Review | One hundred years of solitude
Mike Gonzalez •Gabriel García Márquez’s wonderful novel ‘One hundred years of solitude’, first published in 1967, has been translated into most of the world’s main languages, and sold millions of copies. But the writer always refused to allow it to be filmed… until now. On 11 December, Netflix broadcasted the first of sixteen episodes. The series was made in Colombia, with a Colombian cast and crew.
It begins with the expulsion of a community from a kind of Garden of Eden. Led by Jose Arcadio, the founder of the Buendía dynasty, they wander through the landscapes of Latin America until they create a new community, Macondo, the setting for all Marquez’s novels. Surrounded by tropical forests, high mountains, swamps and the boundless sea, there is no road out of Macondo. The galleon they find in the forest is the sign that others have already been there, that they are part of a world imagined by others, in this case the Spanish conquerors. Like all colonialists, the Spanish described what they found as empty space to be appropriated, just as the settlers of North America painted out the native American civilisations of the American West, Spain denied the existence of the great civilisations they found and subsequently destroyed. Then as now, they wrote the Histories (with a capital letter) of their conquests justifying their genocides as ‘just wars’ waged against barbarians.
History is written by the victors, and their victims are erased from the official narrative. The indigenous people are invisible, merged into the landscape. But they have their own narratives, their own shared memory conserved in the languages of the oppressed – in stories and legends, in myths, in songs and rituals that are impenetrable for their rulers. They were passed on through oral culture, transmitted from generation to generation but dismissed by the powerful as mere superstition. It is interesting how every example of indigenous resistance finds inspiration in the remembered struggles of the past – Inca Katari, Tupac Amaru, Caupolican, Geronimo.
Both histories are part of a single story, mirroring one another, Yet they operate in different times. Popular myth sees time as circular, like a serpent eating its own tail as Jose Arcadio puts it, whereas the official histories mark the stages of chronological progress. In Macondo it is always Monday and the struggles of the past repeat themselves. What Marquez called ‘magical realism’ is the coexistence of these two different histories; it is not magic in the sense of conjuring tricks (these are left to the Church in the novel) but myth and popular memory.
The history it reflects is real enough. The military coups led by ambitious generals, and the endless wars between Liberals and Conservatives have been the reality of Colombian history. As Jose Arcadio says, the only difference between the two factions of the ruling class was that they went to Mass at different times. Yet their conflicts shaped the history of Colombia and paralysed the country in a forty year period remembered only as ‘The Violence’.

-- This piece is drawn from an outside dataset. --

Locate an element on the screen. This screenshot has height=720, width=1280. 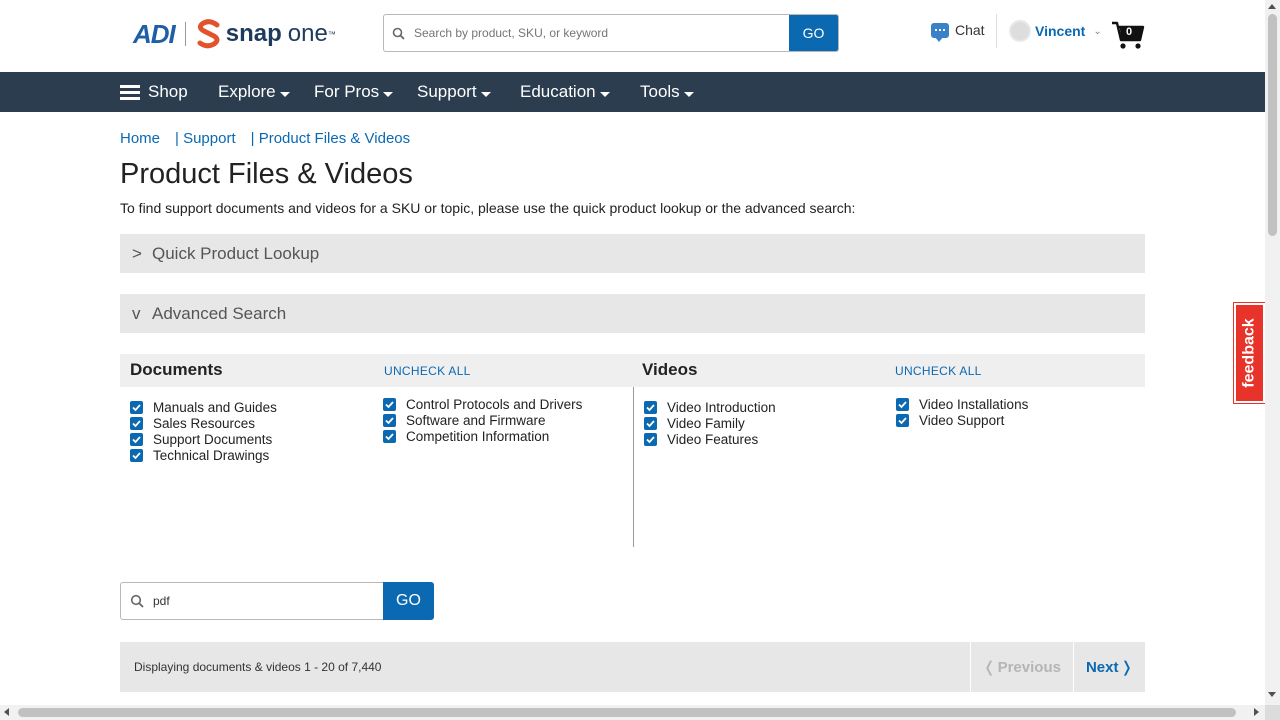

Early in the story the wizard/magician Melquiades arrives with a circus. He teaches Jose Arcadio some of his knowledge and introduces him to ice, the first miracle in this secular society. But when someone accuses Melquiades of witchcraft, he shouts ‘no this is science’. Like so many changes Macondo receives the new, the modern ice, trains, magnets from outside. When Melquiades introduces Jose Arcadio to alchemy, the search for the philosopher’s stone that will transform base metal into gold, it becomes his lifelong obsession. But in the colonial world change is driven by external forces, who gouge minerals from the mountains, extract the black gold from under the earth, poison the rivers and the biosphere. The solitude of the title is the exclusion from history, and the lack of control over their own destiny. When the fortune teller warns Ursula, Jose Arcadio’s long suffering wife, that her last child will be born with a pig’s tail it is the curse of colonialism. Spain constructed its utopia, its Eldorado, by destroying the world it found; but in the popular imagination there are other utopias once they are liberated from oppression and exploitation.
In his acceptance speech for the Nobel Prize for Literature, Garcia Marquez said
Faced with this awesome reality we, the inventors of tales, who will believe anything, feel entitled to believe that it is not yet too late to engage in the creation of the opposite utopia. A new and sweeping utopia of life, where no-one will be able to decide for others how they die, where love will prove true and happiness be possible, and where the peoples condemned to one hundred years of solitude will have, at last and forever, a second opportunity on earth.
2 comments
This does not the Netflix series at all. It is just a review of the novel. Or am I missing something
A wonderful novel and a lovely review Mike.